Each record below is to be set down again precisely.

** Opening GIVEN INFORMATION block **

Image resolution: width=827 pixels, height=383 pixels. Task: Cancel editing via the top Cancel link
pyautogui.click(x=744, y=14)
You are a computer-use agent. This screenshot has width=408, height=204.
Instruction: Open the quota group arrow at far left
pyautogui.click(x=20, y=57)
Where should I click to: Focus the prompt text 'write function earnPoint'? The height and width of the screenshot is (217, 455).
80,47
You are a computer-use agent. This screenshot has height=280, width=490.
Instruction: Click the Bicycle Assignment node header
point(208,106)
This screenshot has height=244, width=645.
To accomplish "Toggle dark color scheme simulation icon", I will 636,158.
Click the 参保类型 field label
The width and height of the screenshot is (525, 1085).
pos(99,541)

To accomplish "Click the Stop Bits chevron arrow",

** Closing GIVEN INFORMATION block **

● RESULT:
Image resolution: width=827 pixels, height=383 pixels. Task: Cancel editing via the top Cancel link
pyautogui.click(x=744, y=14)
You are a computer-use agent. This screenshot has width=408, height=204.
Instruction: Open the quota group arrow at far left
pyautogui.click(x=20, y=57)
Where should I click to: Focus the prompt text 'write function earnPoint'? The height and width of the screenshot is (217, 455).
80,47
You are a computer-use agent. This screenshot has height=280, width=490.
Instruction: Click the Bicycle Assignment node header
point(208,106)
This screenshot has height=244, width=645.
To accomplish "Toggle dark color scheme simulation icon", I will 636,158.
Click the 参保类型 field label
The width and height of the screenshot is (525, 1085).
pos(99,541)

To accomplish "Click the Stop Bits chevron arrow",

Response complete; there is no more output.